Problem requirements:
Images don't belong in the copy. Output the rest of the data exactly.
[Data records — start]
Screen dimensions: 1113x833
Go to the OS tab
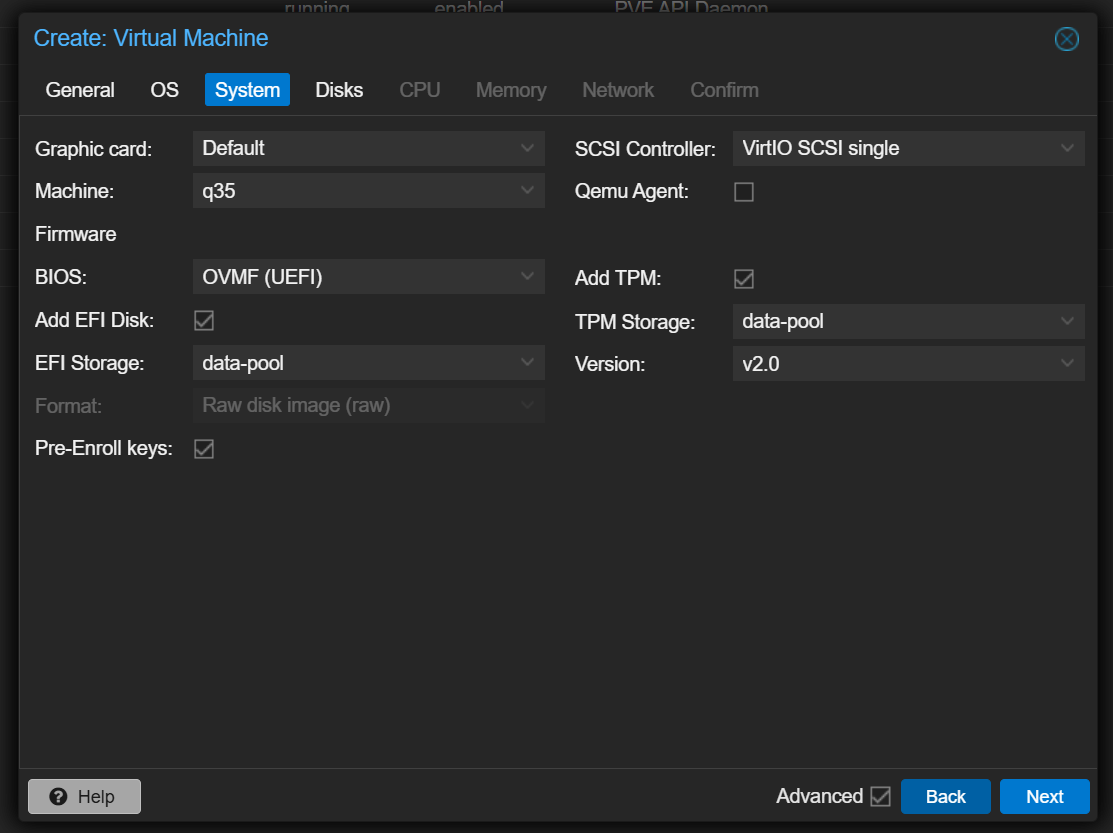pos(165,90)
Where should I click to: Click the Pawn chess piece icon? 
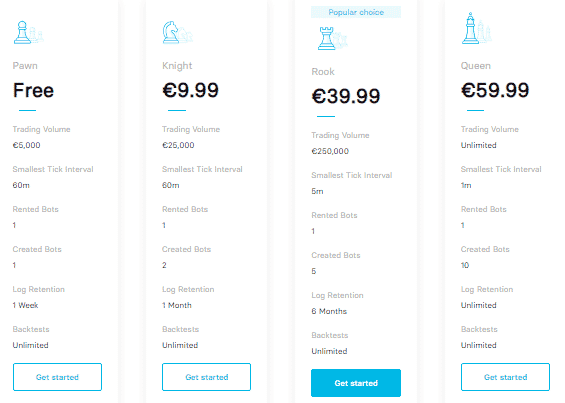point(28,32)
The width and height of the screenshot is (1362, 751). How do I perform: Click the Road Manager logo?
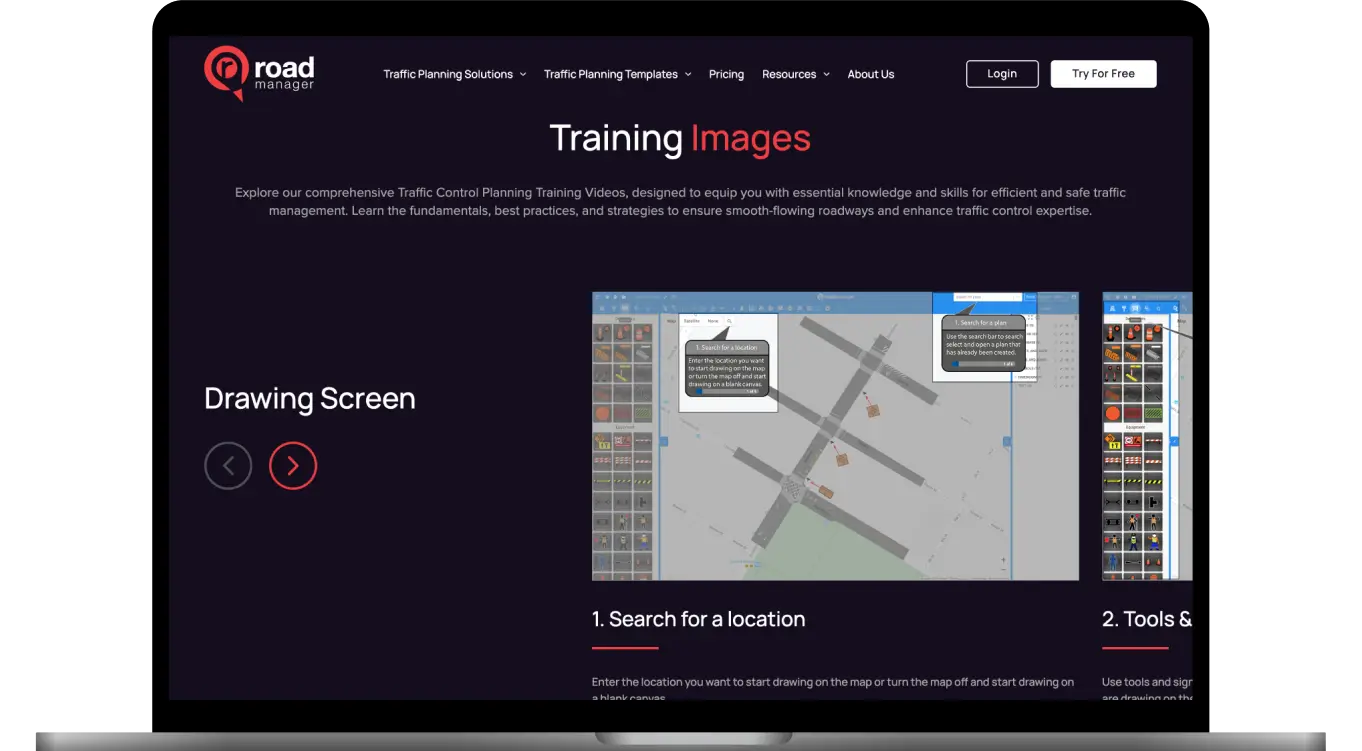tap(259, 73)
[Data records — finish]
Written answer:
Screen dimensions: 1113x833
Go to the OS tab
pos(165,90)
Where should I click to: Click the Pawn chess piece icon? 
point(28,32)
The width and height of the screenshot is (1362, 751). How do I perform: Click the Road Manager logo?
tap(259, 73)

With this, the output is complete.